Reproduce the part of the records that opens with the line containing "Task: Open the Google Maps hamburger menu" and closes with the line containing "Action: click(x=19, y=56)", both lines included, and leave out everything else. Multiply every coordinate in the answers by 1.45 and round to whole numbers, with halves rounded up.
START SUPPLIED RECORDS
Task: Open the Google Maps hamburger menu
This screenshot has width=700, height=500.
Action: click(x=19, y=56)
END SUPPLIED RECORDS
START SUPPLIED RECORDS
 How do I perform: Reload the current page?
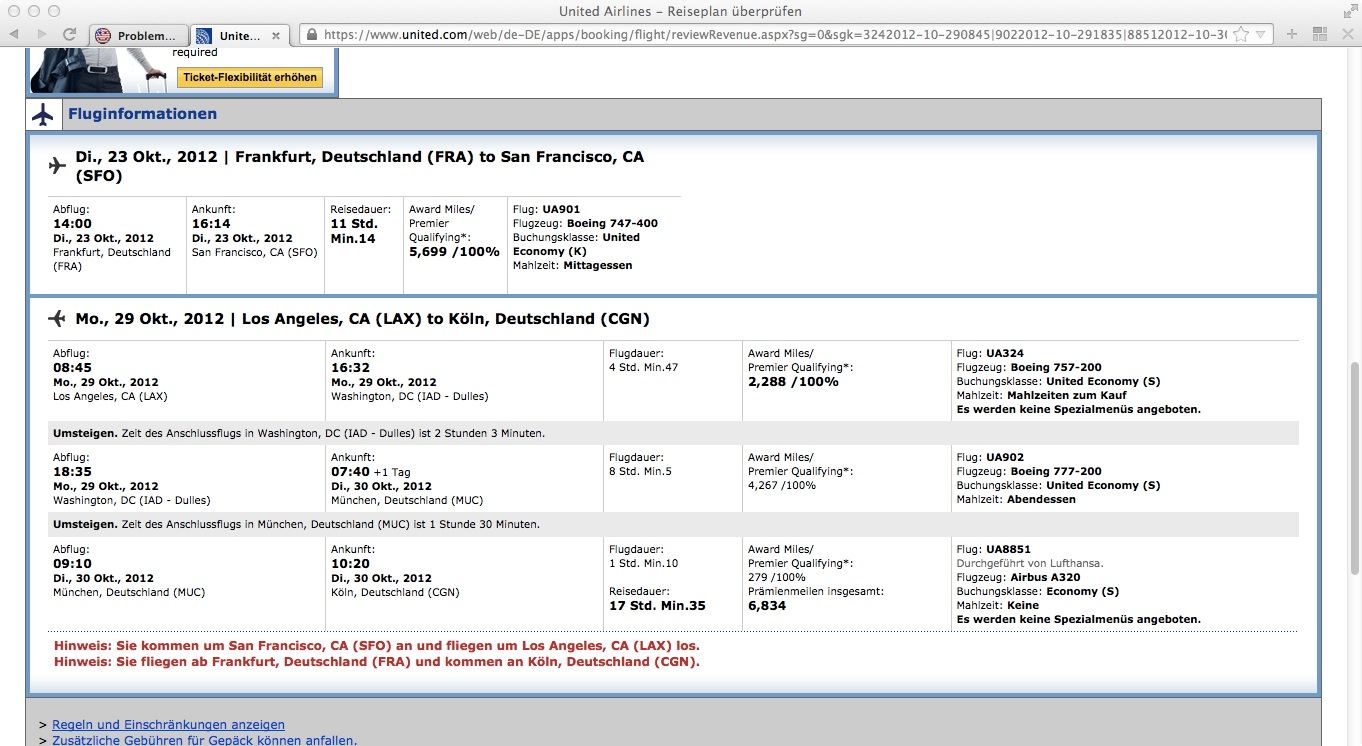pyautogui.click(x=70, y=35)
END SUPPLIED RECORDS
■ **THE SOLUTION**:
Task: Open the Google Maps hamburger menu
This screenshot has width=700, height=500.
Action: click(x=28, y=81)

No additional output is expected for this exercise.